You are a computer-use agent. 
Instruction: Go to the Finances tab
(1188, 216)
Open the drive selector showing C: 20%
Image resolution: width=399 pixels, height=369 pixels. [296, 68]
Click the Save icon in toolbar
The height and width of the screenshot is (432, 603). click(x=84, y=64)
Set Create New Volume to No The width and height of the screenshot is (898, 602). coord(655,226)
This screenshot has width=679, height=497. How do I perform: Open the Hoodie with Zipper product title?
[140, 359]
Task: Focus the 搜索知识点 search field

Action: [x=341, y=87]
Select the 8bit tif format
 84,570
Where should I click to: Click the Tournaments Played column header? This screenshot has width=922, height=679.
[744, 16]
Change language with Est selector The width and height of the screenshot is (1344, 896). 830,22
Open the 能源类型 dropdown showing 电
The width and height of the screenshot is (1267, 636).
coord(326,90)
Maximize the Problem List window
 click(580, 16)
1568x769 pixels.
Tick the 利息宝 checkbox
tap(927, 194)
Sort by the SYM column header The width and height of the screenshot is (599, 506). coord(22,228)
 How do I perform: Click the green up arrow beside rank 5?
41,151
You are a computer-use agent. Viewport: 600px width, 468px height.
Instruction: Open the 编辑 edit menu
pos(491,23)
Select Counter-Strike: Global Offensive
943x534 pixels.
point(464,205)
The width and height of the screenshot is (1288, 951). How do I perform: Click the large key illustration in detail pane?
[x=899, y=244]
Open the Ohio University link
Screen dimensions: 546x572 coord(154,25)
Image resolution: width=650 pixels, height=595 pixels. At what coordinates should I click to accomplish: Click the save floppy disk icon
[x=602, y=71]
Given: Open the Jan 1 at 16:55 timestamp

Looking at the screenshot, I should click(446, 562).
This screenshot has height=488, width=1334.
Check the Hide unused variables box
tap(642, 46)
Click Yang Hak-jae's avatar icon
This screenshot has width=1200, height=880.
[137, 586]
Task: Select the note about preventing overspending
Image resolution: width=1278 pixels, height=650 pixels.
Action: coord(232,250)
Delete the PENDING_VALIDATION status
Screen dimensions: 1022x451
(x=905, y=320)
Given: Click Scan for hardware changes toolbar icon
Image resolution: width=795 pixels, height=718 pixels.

+ + + + +

→ **REQUIREMENT**
Exactly as they stand, restate all the lines of the listing.

→ **EXERCISE RESPONSE**
You are a computer-use agent. 
Instruction: Go to the Finances tab
(1188, 216)
Open the drive selector showing C: 20%
Image resolution: width=399 pixels, height=369 pixels. [296, 68]
Click the Save icon in toolbar
The height and width of the screenshot is (432, 603). click(x=84, y=64)
Set Create New Volume to No The width and height of the screenshot is (898, 602). coord(655,226)
This screenshot has width=679, height=497. How do I perform: Open the Hoodie with Zipper product title?
[140, 359]
Task: Focus the 搜索知识点 search field

Action: [x=341, y=87]
Select the 8bit tif format
 84,570
Where should I click to: Click the Tournaments Played column header? This screenshot has width=922, height=679.
[744, 16]
Change language with Est selector The width and height of the screenshot is (1344, 896). 830,22
Open the 能源类型 dropdown showing 电
The width and height of the screenshot is (1267, 636).
coord(326,90)
Maximize the Problem List window
 click(580, 16)
1568x769 pixels.
Tick the 利息宝 checkbox
tap(927, 194)
Sort by the SYM column header The width and height of the screenshot is (599, 506). coord(22,228)
 How do I perform: Click the green up arrow beside rank 5?
41,151
You are a computer-use agent. Viewport: 600px width, 468px height.
Instruction: Open the 编辑 edit menu
pos(491,23)
Select Counter-Strike: Global Offensive
943x534 pixels.
point(464,205)
The width and height of the screenshot is (1288, 951). How do I perform: Click the large key illustration in detail pane?
[x=899, y=244]
Open the Ohio University link
Screen dimensions: 546x572 coord(154,25)
Image resolution: width=650 pixels, height=595 pixels. At what coordinates should I click to accomplish: Click the save floppy disk icon
[x=602, y=71]
Given: Open the Jan 1 at 16:55 timestamp

Looking at the screenshot, I should click(446, 562).
This screenshot has height=488, width=1334.
Check the Hide unused variables box
tap(642, 46)
Click Yang Hak-jae's avatar icon
This screenshot has width=1200, height=880.
[137, 586]
Task: Select the note about preventing overspending
Image resolution: width=1278 pixels, height=650 pixels.
Action: coord(232,250)
Delete the PENDING_VALIDATION status
Screen dimensions: 1022x451
(x=905, y=320)
Given: Click Scan for hardware changes toolbar icon
Image resolution: width=795 pixels, height=718 pixels.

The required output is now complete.